I tried executing the following function on the GPU, for array sizes of 10,000.
index = (blockIdx().x - 1) * blockDim().x + threadIdx().x
stride = blockDim().x * gridDim().x
@inbounds for l=index:stride:length(s)
However, the performance is similar to the code run on the CPU. Is there something wrong in the way it is written?

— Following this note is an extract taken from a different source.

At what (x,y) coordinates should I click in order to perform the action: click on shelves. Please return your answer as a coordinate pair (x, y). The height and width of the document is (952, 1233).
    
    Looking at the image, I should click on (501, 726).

Sorry, I had posted a different version. I have now updated it with the one I use.
s = zeros(10000);
c = zeros(10000);
cedg = rand((0,1),10000) .* randn(10000);
θ = randn(10000);
cs = cu(s);
cc = cu(c);
ccedg = cu(cedg);
cθ = cu(θ);
@inbounds for l=eachindex(s)
s .= cedg.*sin.(θ)
c .= cedg.*cos.(θ)
julia> @btime update!($s,$c,$cedg,$θ);
132.067 μs (0 allocations: 0 bytes)
julia> @btime update!($cs,$cc,$ccedg,$cθ);
10.649 μs (108 allocations: 4.38 KiB)
The vectors have to be long enough for it to be worth it though
@baggepinnen: Thank you. This worked, I was trying to follow the tutorial on GPU programming using CuArrays and was trying to fit my functions like the ones in the example. One clarification, do I not have to specify the number of threads and blocks or even mention
@cuda for it to be executed on the GPU?